--- What is needed ---
Repeat the lines of the data exactly, starting at the line that contains "Click the message input box" and ending at the line that contains "(x=84, y=774)", both included.

○ ○ ○ ○ ○ ○ ○

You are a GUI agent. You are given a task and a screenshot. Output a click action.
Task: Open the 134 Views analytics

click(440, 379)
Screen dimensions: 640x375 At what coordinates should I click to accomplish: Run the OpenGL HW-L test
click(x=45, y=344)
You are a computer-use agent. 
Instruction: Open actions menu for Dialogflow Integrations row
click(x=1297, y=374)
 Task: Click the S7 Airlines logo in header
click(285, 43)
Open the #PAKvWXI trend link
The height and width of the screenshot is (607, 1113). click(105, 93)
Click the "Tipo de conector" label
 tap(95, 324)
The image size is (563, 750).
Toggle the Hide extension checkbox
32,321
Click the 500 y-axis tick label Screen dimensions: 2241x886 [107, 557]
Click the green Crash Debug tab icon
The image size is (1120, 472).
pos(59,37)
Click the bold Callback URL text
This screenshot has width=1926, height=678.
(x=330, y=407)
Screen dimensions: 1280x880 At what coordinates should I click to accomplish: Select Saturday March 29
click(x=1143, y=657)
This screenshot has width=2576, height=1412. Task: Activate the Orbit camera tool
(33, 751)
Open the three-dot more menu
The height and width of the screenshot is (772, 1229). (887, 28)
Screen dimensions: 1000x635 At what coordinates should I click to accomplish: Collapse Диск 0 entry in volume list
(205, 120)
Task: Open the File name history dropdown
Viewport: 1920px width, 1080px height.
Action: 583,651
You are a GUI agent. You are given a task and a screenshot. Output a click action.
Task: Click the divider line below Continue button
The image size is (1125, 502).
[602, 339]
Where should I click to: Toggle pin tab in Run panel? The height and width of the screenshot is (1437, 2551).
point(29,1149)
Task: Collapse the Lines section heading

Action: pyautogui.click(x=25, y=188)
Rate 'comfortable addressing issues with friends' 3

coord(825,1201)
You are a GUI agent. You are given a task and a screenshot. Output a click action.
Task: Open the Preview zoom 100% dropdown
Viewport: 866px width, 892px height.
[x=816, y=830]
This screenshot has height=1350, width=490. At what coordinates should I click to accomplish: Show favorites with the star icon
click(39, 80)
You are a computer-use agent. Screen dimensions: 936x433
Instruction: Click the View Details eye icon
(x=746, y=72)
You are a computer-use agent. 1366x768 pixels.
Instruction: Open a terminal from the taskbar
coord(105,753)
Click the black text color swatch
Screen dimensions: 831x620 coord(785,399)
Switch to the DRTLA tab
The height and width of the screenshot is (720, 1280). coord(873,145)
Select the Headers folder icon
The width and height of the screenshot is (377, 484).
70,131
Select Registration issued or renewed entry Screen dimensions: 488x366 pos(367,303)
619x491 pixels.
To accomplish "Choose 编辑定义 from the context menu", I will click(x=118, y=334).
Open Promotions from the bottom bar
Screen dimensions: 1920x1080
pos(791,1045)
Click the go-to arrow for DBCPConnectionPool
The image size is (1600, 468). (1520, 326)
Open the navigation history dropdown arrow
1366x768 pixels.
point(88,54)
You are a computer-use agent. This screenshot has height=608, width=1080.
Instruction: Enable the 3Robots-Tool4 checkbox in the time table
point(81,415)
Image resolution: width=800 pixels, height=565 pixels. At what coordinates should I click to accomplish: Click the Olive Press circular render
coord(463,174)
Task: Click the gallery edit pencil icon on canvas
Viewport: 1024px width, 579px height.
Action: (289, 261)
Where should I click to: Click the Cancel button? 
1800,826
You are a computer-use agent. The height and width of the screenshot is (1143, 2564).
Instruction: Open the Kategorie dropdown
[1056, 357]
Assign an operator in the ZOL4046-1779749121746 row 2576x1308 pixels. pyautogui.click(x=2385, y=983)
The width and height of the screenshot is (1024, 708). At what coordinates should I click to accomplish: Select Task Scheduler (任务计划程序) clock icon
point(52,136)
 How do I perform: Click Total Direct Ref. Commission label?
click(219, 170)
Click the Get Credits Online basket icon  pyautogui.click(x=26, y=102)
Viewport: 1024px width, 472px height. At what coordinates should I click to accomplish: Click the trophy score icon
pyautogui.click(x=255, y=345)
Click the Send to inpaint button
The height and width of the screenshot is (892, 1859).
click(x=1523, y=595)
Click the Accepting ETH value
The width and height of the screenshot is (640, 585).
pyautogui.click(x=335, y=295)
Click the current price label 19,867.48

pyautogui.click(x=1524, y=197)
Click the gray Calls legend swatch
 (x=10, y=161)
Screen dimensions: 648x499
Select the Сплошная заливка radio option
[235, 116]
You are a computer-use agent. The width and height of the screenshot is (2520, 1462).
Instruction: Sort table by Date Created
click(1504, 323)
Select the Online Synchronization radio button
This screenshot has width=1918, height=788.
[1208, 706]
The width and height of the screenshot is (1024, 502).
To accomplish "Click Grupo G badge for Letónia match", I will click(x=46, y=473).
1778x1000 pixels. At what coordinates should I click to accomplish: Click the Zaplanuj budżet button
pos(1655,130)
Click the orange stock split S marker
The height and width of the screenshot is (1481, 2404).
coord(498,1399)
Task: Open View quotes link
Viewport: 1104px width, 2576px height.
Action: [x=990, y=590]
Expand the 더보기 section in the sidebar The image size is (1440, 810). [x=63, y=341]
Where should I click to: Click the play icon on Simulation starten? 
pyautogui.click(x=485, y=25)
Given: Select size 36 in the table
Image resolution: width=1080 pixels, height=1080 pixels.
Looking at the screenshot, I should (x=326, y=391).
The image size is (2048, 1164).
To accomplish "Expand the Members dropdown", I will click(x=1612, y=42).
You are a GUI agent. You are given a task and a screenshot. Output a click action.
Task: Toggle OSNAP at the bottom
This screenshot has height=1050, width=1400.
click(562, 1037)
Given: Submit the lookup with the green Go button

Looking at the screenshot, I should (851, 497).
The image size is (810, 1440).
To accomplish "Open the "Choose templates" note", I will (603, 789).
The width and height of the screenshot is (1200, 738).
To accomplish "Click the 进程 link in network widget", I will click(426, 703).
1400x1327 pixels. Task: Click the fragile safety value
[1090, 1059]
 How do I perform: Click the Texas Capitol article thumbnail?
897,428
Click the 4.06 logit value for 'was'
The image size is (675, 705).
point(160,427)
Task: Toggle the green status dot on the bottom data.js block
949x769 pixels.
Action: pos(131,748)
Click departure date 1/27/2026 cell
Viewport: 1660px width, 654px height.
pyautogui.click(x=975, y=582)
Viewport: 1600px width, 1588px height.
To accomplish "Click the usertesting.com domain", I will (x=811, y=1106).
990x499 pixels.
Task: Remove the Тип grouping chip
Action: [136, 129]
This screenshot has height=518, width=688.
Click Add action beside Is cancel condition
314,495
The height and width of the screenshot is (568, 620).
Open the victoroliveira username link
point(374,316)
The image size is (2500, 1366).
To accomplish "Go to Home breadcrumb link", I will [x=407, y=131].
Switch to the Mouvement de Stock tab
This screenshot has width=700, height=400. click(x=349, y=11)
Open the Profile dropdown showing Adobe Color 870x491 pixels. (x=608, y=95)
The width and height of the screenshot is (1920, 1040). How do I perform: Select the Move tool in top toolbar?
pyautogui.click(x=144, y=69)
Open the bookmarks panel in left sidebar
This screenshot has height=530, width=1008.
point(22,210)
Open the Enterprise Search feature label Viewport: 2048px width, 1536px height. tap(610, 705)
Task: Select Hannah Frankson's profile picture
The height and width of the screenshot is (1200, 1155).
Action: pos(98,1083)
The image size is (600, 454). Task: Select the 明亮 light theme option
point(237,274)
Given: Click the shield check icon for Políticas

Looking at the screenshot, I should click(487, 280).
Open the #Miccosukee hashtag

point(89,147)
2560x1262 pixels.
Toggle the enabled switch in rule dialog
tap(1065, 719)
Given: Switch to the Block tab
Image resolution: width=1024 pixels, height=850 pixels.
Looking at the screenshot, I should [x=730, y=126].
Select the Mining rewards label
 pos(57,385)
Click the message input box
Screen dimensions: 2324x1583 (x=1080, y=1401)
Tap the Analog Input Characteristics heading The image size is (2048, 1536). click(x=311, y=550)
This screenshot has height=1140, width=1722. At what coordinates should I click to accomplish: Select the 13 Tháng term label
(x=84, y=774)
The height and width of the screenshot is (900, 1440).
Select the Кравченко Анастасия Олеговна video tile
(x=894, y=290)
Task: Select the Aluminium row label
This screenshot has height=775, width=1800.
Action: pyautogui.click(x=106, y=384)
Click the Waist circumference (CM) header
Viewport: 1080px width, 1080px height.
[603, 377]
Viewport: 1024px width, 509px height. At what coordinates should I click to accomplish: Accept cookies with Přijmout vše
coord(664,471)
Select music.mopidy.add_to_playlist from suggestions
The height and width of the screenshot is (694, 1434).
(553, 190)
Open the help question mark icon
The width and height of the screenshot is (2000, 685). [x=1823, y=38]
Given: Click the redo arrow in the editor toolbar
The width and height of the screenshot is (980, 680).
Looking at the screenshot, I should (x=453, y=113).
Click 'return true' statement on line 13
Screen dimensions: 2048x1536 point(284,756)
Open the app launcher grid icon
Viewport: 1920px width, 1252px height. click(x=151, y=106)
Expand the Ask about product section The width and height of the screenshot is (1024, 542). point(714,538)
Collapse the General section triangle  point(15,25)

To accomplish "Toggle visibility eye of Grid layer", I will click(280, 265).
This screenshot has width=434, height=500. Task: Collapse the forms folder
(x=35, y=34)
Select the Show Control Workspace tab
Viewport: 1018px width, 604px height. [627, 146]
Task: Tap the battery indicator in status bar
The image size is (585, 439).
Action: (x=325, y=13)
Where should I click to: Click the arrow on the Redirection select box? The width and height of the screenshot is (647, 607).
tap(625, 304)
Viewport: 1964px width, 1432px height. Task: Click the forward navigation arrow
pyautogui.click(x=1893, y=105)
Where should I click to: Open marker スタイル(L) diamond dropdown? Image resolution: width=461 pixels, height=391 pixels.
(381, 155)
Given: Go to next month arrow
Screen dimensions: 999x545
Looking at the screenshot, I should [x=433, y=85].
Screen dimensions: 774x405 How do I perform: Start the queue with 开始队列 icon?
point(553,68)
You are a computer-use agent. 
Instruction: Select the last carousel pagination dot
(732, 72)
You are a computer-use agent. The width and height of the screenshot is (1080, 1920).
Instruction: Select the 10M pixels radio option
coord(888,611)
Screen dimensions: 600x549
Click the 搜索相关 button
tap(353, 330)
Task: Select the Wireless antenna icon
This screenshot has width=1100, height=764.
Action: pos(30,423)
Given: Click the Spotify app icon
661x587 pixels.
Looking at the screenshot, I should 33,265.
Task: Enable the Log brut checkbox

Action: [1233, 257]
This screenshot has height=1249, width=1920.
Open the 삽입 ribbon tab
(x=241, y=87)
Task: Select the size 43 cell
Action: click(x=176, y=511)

○ ○ ○ ○ ○ ○ ○

--- Exercise solution ---
Click the message input box
Screen dimensions: 2324x1583 (x=1080, y=1401)
Tap the Analog Input Characteristics heading The image size is (2048, 1536). click(x=311, y=550)
This screenshot has height=1140, width=1722. At what coordinates should I click to accomplish: Select the 13 Tháng term label
(x=84, y=774)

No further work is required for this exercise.